Apart from the blogosphere brawl it has caused, McCain's recent graduation speaking tour was pure political genius. By choosing to speak first at Jerry Falwell's Liberty University, McCain helped make amends with the fundamentalists he infuriated back in 2000 when he denounced Falwell as an "agent of intolerance." And by delivering the same speech at Liberty University and the New School, McCain bolstered his credentials as a "straight shooter" with a political class that's easily impressed by such pirouettes.

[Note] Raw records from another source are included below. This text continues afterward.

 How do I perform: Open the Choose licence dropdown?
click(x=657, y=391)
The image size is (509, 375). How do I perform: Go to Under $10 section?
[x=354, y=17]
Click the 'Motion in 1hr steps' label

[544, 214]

There's nothing novel in the idea of a politician saying the same thing to politically divergent audiences. Bill Clinton did it in 1992, delivering the same message in white Macomb County, Michigan, as he did in black Detroit. And though McCain's call for tolerance and civility was not especially controversial or courageous, the Republican presidential aspirant got the best of all possible worlds — making amends to Falwell, sparking attacks from Greenwich Village lefties and generating tons of press attention in the process. Even better, the students might actually remember what got said at their commencement speech — which is more than I can say for Isaac Asimov, the late science fiction writer, who addressed my class at Columbia College, or Michel Sovern, the university president, who addressed the entire school. I have no idea what either talked about.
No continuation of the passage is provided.